* [Work to complete]
Before you reproduce the entries that follow, strip out any image they contain and keep the rest exact.

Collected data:
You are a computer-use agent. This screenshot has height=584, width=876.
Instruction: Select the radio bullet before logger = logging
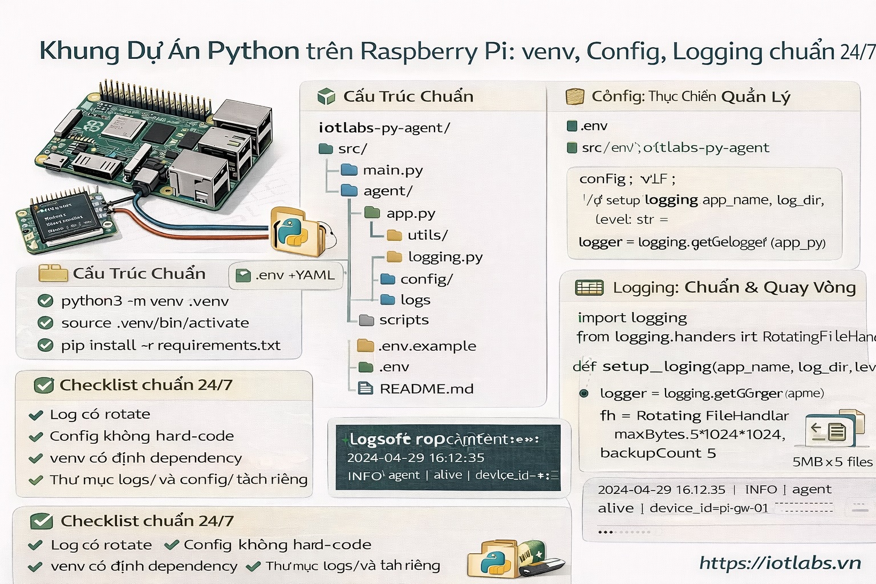(584, 393)
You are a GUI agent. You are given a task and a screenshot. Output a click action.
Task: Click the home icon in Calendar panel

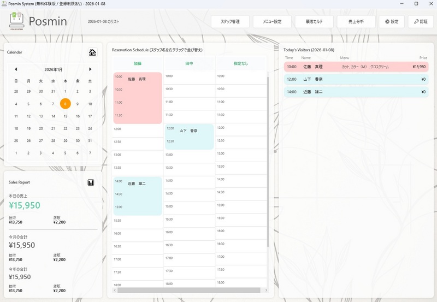92,52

* [Answer space]
You are a computer-use agent. This screenshot has height=584, width=876.
Instruction: Select the radio bullet before logger = logging
(584, 393)
You are a GUI agent. You are given a task and a screenshot. Output a click action.
Task: Click the home icon in Calendar panel

92,52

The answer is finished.